- _What the task requires_
List each line below that contains the string "icon". The match is case-sensitive.
═══ Records for the exercise
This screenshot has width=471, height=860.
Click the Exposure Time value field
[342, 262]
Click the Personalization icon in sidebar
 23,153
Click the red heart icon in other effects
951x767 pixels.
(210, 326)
══════
- _Correct output_
Click the Personalization icon in sidebar
Click the red heart icon in other effects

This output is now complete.